Aim of the task:
When you reach the line in the data below that contains "QUE HÀN TIG (23, 2371)", please start repeating lines exactly, and stop after the line that contains "Dây thép buộc 2 mm (92, 1817)", repeating nothing else.

Source data:
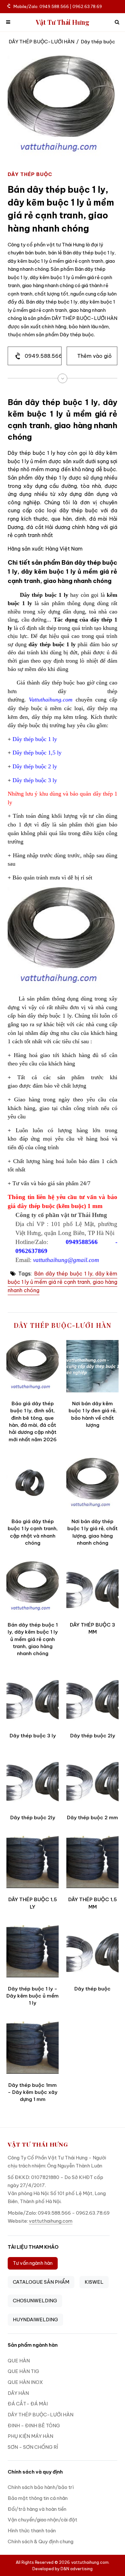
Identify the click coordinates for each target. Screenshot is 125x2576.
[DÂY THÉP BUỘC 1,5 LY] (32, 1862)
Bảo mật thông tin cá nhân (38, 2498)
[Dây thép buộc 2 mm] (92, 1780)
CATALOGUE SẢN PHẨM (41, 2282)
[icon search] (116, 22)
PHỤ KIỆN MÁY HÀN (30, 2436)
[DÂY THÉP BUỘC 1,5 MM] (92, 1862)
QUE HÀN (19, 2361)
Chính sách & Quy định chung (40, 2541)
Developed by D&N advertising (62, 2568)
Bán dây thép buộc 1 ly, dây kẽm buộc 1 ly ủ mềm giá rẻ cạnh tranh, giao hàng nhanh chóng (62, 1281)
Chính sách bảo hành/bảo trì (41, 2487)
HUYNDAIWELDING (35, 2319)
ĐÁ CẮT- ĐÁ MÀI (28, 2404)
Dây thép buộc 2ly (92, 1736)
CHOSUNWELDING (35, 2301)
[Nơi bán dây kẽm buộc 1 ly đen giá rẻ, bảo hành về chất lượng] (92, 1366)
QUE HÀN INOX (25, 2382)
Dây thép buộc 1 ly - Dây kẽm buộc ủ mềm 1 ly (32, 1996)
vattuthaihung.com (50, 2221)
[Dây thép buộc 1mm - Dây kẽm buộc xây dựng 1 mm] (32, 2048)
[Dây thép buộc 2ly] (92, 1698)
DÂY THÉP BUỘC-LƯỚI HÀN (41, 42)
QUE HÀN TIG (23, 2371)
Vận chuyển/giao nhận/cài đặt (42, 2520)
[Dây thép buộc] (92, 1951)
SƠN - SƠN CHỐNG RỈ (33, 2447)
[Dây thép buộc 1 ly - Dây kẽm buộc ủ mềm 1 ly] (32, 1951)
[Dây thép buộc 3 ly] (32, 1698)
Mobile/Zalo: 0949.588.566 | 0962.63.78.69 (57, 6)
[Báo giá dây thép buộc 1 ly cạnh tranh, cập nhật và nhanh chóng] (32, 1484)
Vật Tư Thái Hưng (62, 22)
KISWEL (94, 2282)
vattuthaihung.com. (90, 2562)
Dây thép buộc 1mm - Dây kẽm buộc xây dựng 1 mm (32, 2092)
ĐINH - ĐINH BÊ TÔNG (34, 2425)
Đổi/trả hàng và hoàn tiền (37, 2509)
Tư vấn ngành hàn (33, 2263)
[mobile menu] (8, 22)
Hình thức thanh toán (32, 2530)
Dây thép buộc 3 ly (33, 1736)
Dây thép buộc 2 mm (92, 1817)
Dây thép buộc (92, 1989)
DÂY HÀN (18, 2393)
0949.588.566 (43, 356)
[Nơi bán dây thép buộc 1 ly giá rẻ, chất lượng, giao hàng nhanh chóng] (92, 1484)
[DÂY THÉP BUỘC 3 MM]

Your response:
QUE HÀN TIG (23, 2371)
Vận chuyển/giao nhận/cài đặt (42, 2520)
[Dây thép buộc] (92, 1951)
SƠN - SƠN CHỐNG RỈ (33, 2447)
[Dây thép buộc 1 ly - Dây kẽm buộc ủ mềm 1 ly] (32, 1951)
[Dây thép buộc 3 ly] (32, 1698)
Mobile/Zalo: 0949.588.566 | 0962.63.78.69 (57, 6)
[Báo giá dây thép buộc 1 ly cạnh tranh, cập nhật và nhanh chóng] (32, 1484)
Vật Tư Thái Hưng (62, 22)
KISWEL (94, 2282)
vattuthaihung.com. (90, 2562)
Dây thép buộc 1mm - Dây kẽm buộc xây dựng 1 mm (32, 2092)
ĐINH - ĐINH BÊ TÔNG (34, 2425)
Đổi/trả hàng và hoàn tiền (37, 2509)
Tư vấn ngành hàn (33, 2263)
[mobile menu] (8, 22)
Hình thức thanh toán (32, 2530)
Dây thép buộc 3 ly (33, 1736)
Dây thép buộc 2 mm (92, 1817)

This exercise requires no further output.